Das Wasser spritzte auf, und Bolitho sah Larssens Gesicht, sehr bleich und verschwommen, zwischen den Wellen. Langsam trieb der Leichnam weg vom Boot.
«Achtung! Rudert an!»
«Verflucht und verdammt!«schrie ein Mann im Boot.»Da kommt noch eine!»
Aus dem Schatten der Küste, aus dem Morgennebel heraus, tauchte ein kleines Rechteck heller Leinwand auf und stand unvermittelt im hellen Sonnenlicht. Ein paar Franzosen, die sich an Wrackstücken und gebrochenen Spieren festklammerten, schrien hurra; doch im Kutter herrschte Totenstille.
Bolitho riß das Kutterteleskop aus der Halterung und richtete es auf das Schiff. Vielleicht stoppte es und nahm die Überlebenden an Bord? Vielleicht kam auch noch rechtzeitig eine Brise auf, die ihnen das Leben rettete.
Plötzlich wurde sein Mund trocken. Dann sagte er:»Beruhigt euch, Jungs. Das ist die Harebell.»
Drüben sammelte Inch das bißchen Wind, das noch da war, sorgfältig unter seinen Rockschößen und brachte die Schaluppe stetig heran; und auch die Boote ließ er bereits klarmachen zum Aussetzen.
Die Korvette war jetzt praktisch gesunken; nur Heck und Trikolore waren noch sichtbar.
Jetzt drehte die Harebell in den Wind, die Boote lagen schon längsseit, und sie näherte sich langsam dem ersten Pulk Schwimmer. Eine Jolle hielt rasch auf den Kutter zu; ein junger Leutnant erhob sich im Heck, um sie anzurufen, das Gesicht rot vor Wut.
«Sie sind ein verdammter Feigling, M'sieur! Haben noch ein Boot und lassen Ihre Leute absaufen!»
Die Jolle kam näher; Allday, kaum fähig, sein breites Grinsen zu verbergen, rief durch die hohlen Hände:»So begrüßen Sie Ihren Kommodore? Achtung, da im Boot!»

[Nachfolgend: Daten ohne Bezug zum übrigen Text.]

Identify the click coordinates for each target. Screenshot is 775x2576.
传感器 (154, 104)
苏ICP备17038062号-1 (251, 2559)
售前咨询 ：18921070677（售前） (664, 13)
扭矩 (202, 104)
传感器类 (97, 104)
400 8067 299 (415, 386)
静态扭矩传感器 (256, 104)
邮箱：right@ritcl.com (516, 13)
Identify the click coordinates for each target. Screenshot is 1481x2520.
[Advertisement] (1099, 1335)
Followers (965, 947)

Eifrige Hände streckten sich aus, um die Boote aneinanderzuzie-hen, und Bolitho kletterte hinüber zu dem jetzt aus Verlegenheit errötenden Leutnant.»Vor ein paar Minuten hatte ich sogar noch ein ganzes Schiff, Mr. McLean«, sagte er ruhig und klopfte ihm auf den Arm.»Aber ich kann mir denken, wie das für Sie ausgesehen hat!»
Als sie längsseit der Schaluppe waren, sah Bolitho, was sein plötzliches Erscheinen für Aufregung verursacht hatte. Der ganz verwirrte Leutnant McLean hatte ihm bereits erklärt, daß die Hare-bell mit Depeschen für den Admiral nach Gibraltar unterwegs sei. Commander Inch hatte anscheinend auf eigene Faust einen Umweg gemacht — es hätte ja sein können, daß er die Segura sichtete — , auch wenn das nur eine schöne Geste war und man die Hoffnung längst aufgegeben hatte.

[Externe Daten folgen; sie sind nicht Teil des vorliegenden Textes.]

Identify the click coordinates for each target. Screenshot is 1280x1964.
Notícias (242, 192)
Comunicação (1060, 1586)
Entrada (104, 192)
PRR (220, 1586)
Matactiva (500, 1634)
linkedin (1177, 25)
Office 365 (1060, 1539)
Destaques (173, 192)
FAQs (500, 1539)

Bolitho schwang sich über das Schanzkleid und wurde von dem strahlenden Inch begrüßt, dessen Stimme aber im Chor der jubelnden Matrosen völlig unterging. Er drückte Bolithos Hand; sein Pferdegesicht glänzte vor Freude und Erleichterung, und alle drängten sich heran, um ihrem wiedergefundenen Kommodore auf die Schulter zu klopfen.

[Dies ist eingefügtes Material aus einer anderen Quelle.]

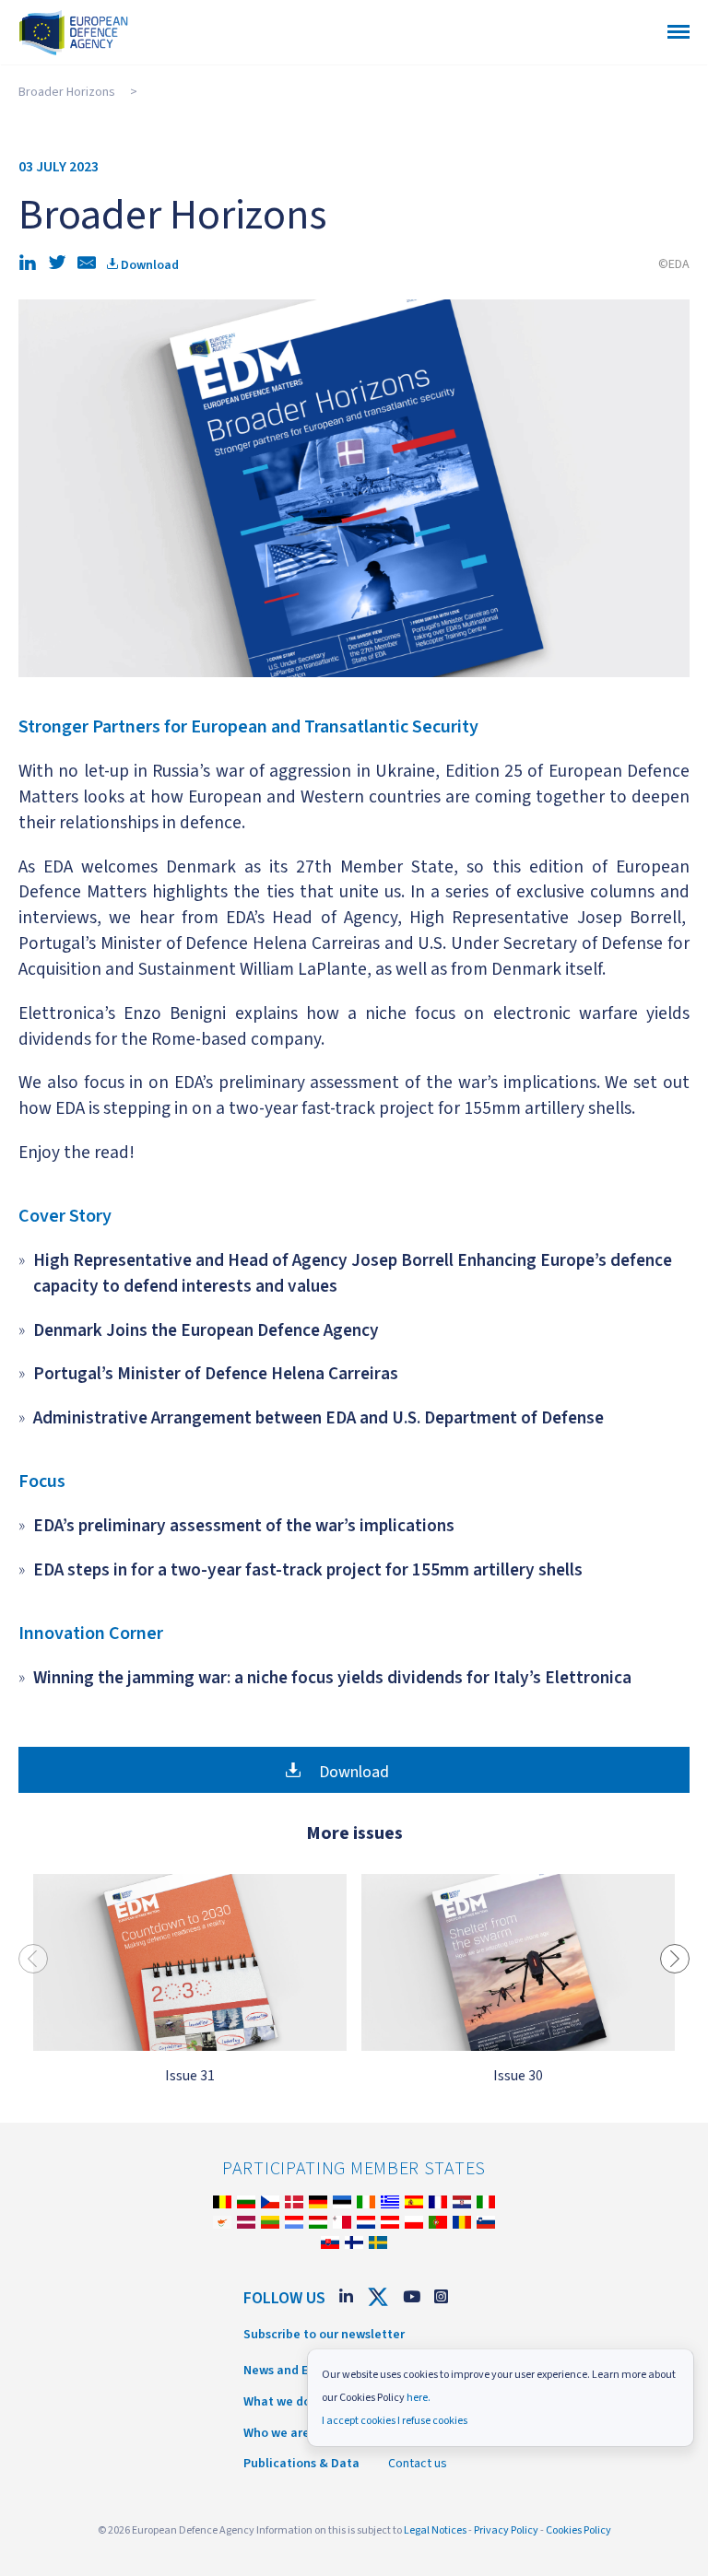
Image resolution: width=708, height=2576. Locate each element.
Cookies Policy (578, 2530)
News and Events (291, 2370)
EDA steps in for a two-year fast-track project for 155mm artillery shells (308, 1570)
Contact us (417, 2463)
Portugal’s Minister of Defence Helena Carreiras (215, 1374)
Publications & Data (301, 2463)
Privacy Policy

Aber Veitch mischte sich ein:»Erst ist der Kommodore beinahe am Fieber gestorben — und jetzt hab ich Angst, er wird mir totgeschlagen!»
Zappelnd vor Aufregung ging Inch mit Bolitho nach achtern. Überrascht sah dieser, daß sich eine Frau in der kleinen Kajüte befand, die offensichtlich ebenso überwältigt war wie Inch.
«Das ist Mrs. Boswell, Sir«, sagte Inch.»Unterwegs nach England. Ich soll sie bis Gibraltar mitnehmen.»